東京の鳥K アカコッコ
鳥を見始めた頃,昔のどこどこは良かったという様な話をする人に対し深い憤りをおぼえた.その良かった昔を守るためになにをしたというのか.どうしてそれを我々の世代に残してくれなかったのか,と.今自分自身振り返ってどうだろうか.あらゆる自然がすさまじい勢いで破壊される様を,何もできないままに見続けてきたに過ぎない.
そんな中,昔ながらの良さを保っていて皆に勧められる数少ない場所として三宅島がある.初めて私がこの島を訪れたのは1972年のことだ.原生林に囲まれた大路池で見たカラスバト,錆が浜近くの岩の上で見たイイジマムシクイ,陸地が苦手で夜中に木にぶつかってがさがさと落下するオオミズナギドリ.そしてなによりもアカコッコ.脇腹のオレンジ色が鮮やかなこの愛らしい名前をもつこの鳥を,木々の合間にいくらでも見ることができる.大きな建物も,りっぱな道路も,ネオンのまちもないが,自然と人間の生活とがほどよく調和したこの島にすっかり魅了された.

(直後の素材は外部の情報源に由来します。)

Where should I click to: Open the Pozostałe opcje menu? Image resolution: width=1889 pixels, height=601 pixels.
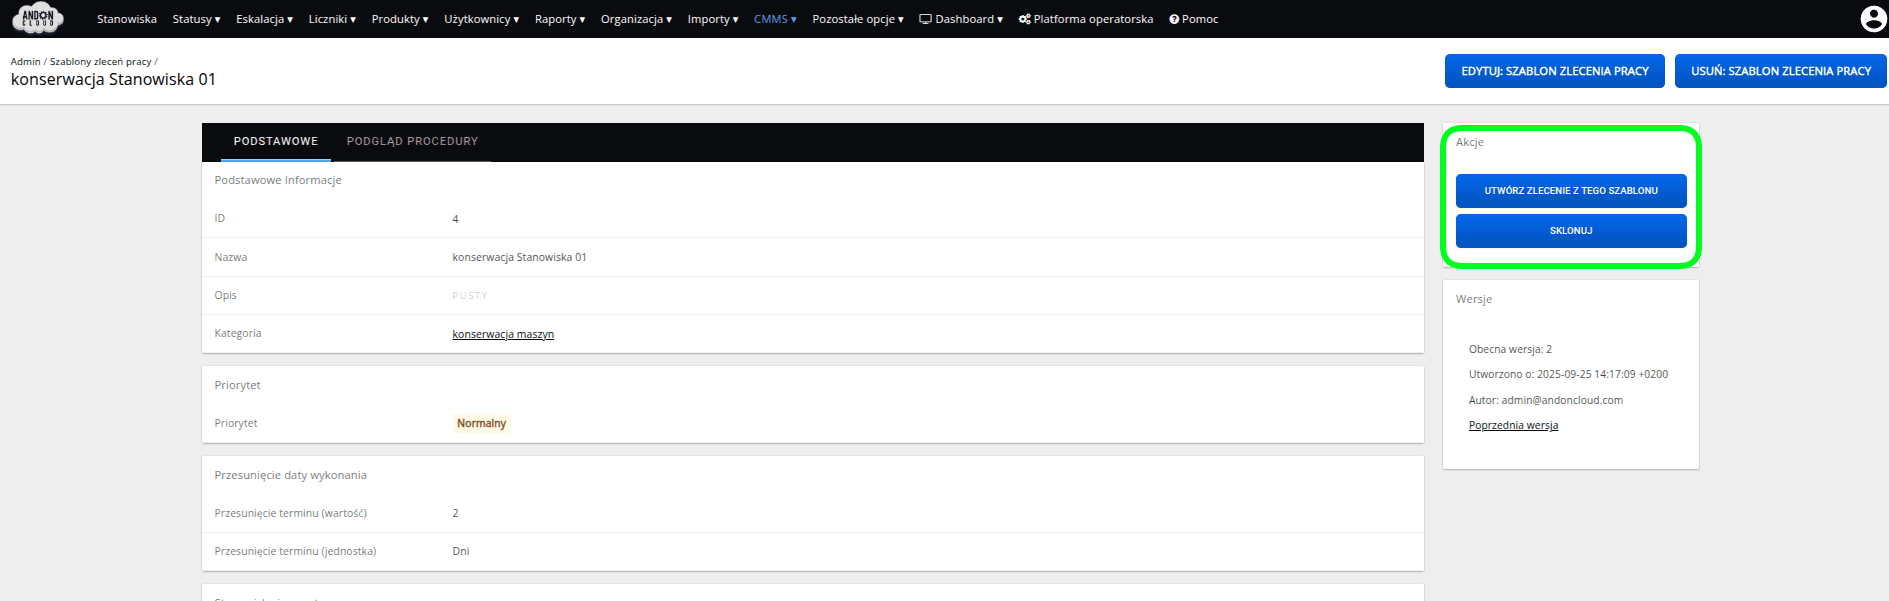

しかし,この平和の島も平穏無事ではいられなかった.もちろん米軍の夜間発着訓練場(NLP)建設の問題だ.地元住民の粘り強い闘いにより,とりあえず中断されて,一応の危機が回避されたのは何よりの僥倖である.
今年の夏もまたこの島を訪れた.都合7回目である.1983年の噴火でこの島の景観が一部で大きく変ってしまったが,今なおアカコッコのすむ自然はよく保全され,人々のゆったりとした暮らしぶりも変っていない.「昔はよかった」と言われないために,三宅島の人々は大変な苦労をしてきたことであろう.NLP問題で今なお警戒を緩めずにいる人々に声援を送りつつ,自分の問題,道路建設反対運動にさらに力を入れることを約束して,このシリーズを閉じたい.1年間ありがとうございました.